This pay scale is current. The others on that site for some of the other operators are not but close to it. Sundance is looking to update theirs as many of their pilots went over to Maverick for more money and brand new EC130's. Maverick is a good company, high expectations, great maintenance and pay.

 

You will make more than $52,000-$55,000/yr in the Las Vegas. Don't forget about tips. At Maverick for example base pay is near $65,000/yr, not including additional flight pay or tips. Sundace isn't to far behind that I think. With some extra flights you can do well there.

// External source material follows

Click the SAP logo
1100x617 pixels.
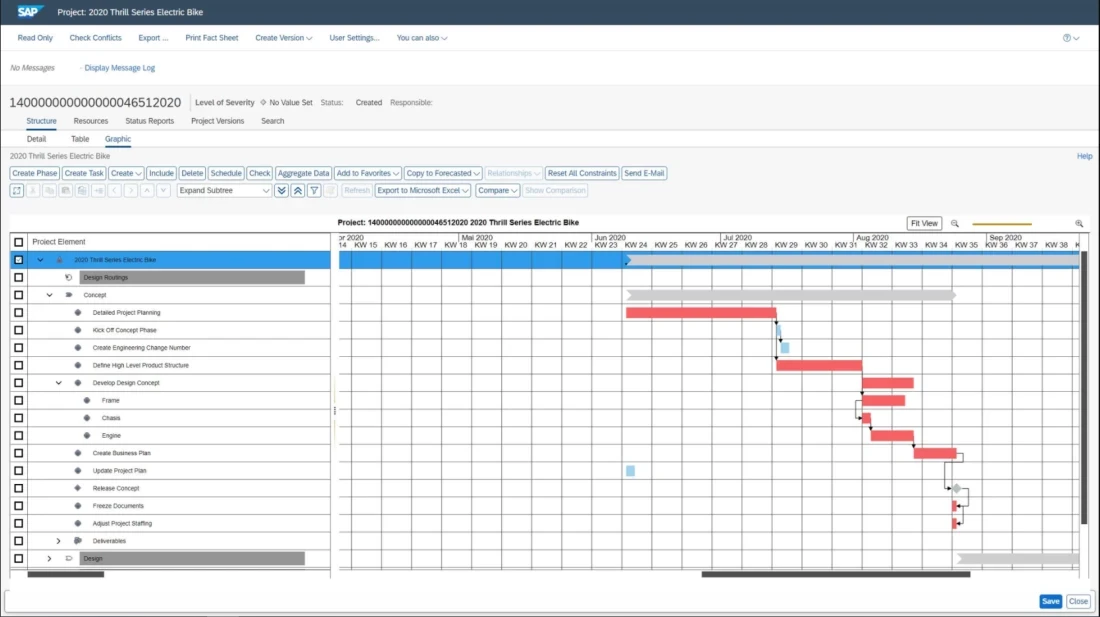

Cost of living is also cheap in Las Vegas. You will be home every night (that is if you move to Vegas), there is plenty to do in Las Vegas as well. Downside, it's hot in the summer but you'll get used to it.

 

As a pilot looking for a first turbine job at Vegas I would look at Sundance. Other than Maverick they would be my next choice. I have several friends there and they all seem to like it.

 

Papillon pilots working in the South Rim end up being seasonal. As far as those in Las Vegas, I think they stay year round. At Maverick you stay year round and at Sundance as well. Papillon offers 7 on 7 off and the rest of the companies offer 5 on and 2 off or 4 on and 3 off. Many offer vacation and sick pay, health and dental insurance as well.

 

Training is pretty standard, they have to train you under Part 135. You'll cover the companies General Operations Manual, Operation Specifications, FARS's, Grand Canyon Special Flight Rules Area and of course the aircraft Flight Manual. Flight training will cover aircraft normal and emergency procedures, Grand Canyon operations and more. Your part 135 ride will be just like a Commerical check ride covering parts 61,91 and 135.

 

Job security seems to be pretty good. Like I said though, the Papillon pilots in the South Rim tend to have seasonal jobs. In Las Vegas, it's year round but check with the companies in your interview. Remember, they are interviewing you just as you are them. I do wonder what impact the economy will have on tourism in Las Vegas. Although the majority of visiters are from Europe and Down Under.

 

Hope this helps you some, feel free to ask questions. It's a tough decision deciding on the GOM or the "Ditch".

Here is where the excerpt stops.